In two years’ time we will be celebrating one hundred years since the birth of the author, Jaromír Vejvoda. He was born at the beginning of the twentieth century, on 28 March 1902 (the French sculptor Rodin visited Prague in the same year). His father had four brothers (all of them were musicians) and he himself had five brothers and sisters (apart from himself, his brother Václav was also a musician). In 1926 he took over his father’s band at Zbraslav and the first song he wrote for his own band was the mentioned "Modoanská polka". He had the band till 1948 when the totalitarian regime came to power in Czechoslovakia and the profession of a band leader was not licensed anymore, which forced him to disband the band - after twenty-two years. He started working in a warehouse of a factory. His former band operated then under the town of Zbraslav, while using the name "Zbraslavanka". Jaromír Vejvoda occasionally conducted it as a guest. He died one year before the Velvet Revolution, on 13 November 1988, and is buried in a family vault in Zbraslav.
Jaromír Vejvoda’s family line continues in his three sons (Jaromír, Jioí and Josef) who take good care of his musical legacy. Thanks to them there is, for example, a permanent exhibition about the life and work of Jaromír Vejvoda in the "Škoda lásky" restaurant on the main square in Zbraslav where the famous polka was composed. They also founded an international festival of small brass bands "Vejvodova Zbraslav" (Vejvoda’s Zbraslav).
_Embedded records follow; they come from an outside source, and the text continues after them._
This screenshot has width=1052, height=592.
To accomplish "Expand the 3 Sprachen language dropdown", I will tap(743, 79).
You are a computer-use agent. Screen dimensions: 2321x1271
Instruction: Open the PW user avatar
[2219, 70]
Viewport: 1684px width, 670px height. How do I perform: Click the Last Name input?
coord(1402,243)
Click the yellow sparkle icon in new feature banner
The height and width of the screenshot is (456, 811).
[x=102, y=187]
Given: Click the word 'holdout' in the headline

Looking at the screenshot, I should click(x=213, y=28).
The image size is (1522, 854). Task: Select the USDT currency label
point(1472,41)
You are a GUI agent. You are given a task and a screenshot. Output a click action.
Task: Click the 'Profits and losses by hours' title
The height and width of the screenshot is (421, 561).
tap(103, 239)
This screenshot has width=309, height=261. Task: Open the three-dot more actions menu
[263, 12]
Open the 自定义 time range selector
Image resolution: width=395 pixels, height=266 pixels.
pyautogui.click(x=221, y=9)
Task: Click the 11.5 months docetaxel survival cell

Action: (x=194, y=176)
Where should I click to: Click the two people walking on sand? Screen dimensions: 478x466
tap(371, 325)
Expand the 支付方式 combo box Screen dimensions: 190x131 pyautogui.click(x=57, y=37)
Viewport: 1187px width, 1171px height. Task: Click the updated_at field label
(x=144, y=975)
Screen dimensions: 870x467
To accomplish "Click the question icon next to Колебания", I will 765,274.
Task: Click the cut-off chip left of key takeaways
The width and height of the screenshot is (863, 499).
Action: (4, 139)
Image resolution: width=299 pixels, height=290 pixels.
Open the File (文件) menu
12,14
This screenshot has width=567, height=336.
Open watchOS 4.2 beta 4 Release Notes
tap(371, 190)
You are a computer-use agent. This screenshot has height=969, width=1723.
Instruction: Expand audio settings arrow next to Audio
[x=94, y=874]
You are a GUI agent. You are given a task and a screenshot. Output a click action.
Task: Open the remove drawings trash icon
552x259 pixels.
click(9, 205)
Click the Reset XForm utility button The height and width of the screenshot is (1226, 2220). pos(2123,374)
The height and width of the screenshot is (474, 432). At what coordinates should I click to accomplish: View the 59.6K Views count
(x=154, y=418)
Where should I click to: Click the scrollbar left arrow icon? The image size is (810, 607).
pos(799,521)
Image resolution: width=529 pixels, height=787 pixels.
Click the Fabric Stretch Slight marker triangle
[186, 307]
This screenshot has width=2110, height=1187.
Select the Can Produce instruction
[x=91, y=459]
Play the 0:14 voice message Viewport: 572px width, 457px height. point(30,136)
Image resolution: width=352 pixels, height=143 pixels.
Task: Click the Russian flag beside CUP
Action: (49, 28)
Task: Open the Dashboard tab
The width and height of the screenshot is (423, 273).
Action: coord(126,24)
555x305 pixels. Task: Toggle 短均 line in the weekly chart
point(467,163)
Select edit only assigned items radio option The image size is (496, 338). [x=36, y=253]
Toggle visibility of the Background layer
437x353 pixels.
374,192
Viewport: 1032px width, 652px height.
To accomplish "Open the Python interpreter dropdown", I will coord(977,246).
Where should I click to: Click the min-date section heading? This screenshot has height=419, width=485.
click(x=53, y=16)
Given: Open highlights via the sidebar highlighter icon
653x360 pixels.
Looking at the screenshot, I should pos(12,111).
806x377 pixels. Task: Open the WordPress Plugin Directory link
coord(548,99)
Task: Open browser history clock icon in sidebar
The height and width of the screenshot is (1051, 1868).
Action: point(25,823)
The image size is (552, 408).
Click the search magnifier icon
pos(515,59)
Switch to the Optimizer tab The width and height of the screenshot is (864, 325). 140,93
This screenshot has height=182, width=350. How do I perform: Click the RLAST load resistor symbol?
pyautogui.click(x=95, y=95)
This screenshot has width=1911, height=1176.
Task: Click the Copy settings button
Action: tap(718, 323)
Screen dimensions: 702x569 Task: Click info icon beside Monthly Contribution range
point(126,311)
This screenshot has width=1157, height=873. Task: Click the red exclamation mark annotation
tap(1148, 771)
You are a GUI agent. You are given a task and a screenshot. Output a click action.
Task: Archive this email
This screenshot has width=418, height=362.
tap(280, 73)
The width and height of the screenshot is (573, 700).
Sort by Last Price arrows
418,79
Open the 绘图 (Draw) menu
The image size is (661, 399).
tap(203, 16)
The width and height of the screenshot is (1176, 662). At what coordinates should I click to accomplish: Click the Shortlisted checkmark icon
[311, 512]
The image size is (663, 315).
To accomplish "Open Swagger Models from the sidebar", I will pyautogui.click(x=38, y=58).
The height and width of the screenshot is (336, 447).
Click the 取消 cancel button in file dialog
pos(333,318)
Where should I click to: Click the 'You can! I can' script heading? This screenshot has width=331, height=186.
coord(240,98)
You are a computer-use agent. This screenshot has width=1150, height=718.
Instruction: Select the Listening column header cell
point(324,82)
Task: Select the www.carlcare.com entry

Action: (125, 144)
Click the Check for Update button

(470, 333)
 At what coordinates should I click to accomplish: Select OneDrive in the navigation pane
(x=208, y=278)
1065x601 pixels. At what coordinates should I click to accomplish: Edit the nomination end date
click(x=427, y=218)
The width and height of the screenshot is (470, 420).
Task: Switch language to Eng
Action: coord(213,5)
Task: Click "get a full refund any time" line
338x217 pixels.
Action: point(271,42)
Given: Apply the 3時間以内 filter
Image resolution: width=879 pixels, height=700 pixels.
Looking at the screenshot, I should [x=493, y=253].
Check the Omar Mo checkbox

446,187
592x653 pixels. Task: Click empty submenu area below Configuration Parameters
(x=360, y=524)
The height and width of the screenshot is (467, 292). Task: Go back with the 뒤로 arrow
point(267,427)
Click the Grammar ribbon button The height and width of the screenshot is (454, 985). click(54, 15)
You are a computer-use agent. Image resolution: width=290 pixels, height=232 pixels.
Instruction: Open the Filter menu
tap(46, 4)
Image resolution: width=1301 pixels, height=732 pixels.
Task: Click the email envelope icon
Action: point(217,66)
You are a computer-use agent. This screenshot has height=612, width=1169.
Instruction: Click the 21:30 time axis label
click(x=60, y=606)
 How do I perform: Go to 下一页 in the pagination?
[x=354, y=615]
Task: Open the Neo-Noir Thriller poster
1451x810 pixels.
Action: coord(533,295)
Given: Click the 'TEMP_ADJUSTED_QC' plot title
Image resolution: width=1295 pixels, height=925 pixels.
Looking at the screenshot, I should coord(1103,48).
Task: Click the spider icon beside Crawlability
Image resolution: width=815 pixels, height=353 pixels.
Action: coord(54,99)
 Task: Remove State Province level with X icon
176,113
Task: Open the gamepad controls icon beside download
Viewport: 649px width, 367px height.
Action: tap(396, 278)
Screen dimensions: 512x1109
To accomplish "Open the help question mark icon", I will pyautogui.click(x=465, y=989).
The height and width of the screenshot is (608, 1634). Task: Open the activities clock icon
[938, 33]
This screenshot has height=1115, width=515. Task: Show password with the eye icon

Moreover, Josef Vejvoda continues also in his father’s tradition as a composer and band leader of "Vejvodova kapela" (Vejvoda’s Band) and "Salonní orchestr Josefa Vejvody" (Josef Vejvoda Parlour Orchestra). It is interesting that Josef Vejvoda had not dared to write any polka or waltz until his father’s death. He composed his first polka ("Kvituška") only in 1995 and dedicated it to his wife Kvituška, and shortly after he composed also his first waltz "Kam se mládí ztrácí" (Where Does the Youth Get Lost). The lyrics for the waltz and other compositions were written by the same lyricist who had been writing for his father - Ladislav Jacura. And if also Josef Vejvoda’s daughter Monika, who is currently studying composition at AMU (the music academy), dares to compose some polkas, three generations of Vejvodas will be connected then through a single lyricist. And maybe a hit will originate, one of the century which is now dawning.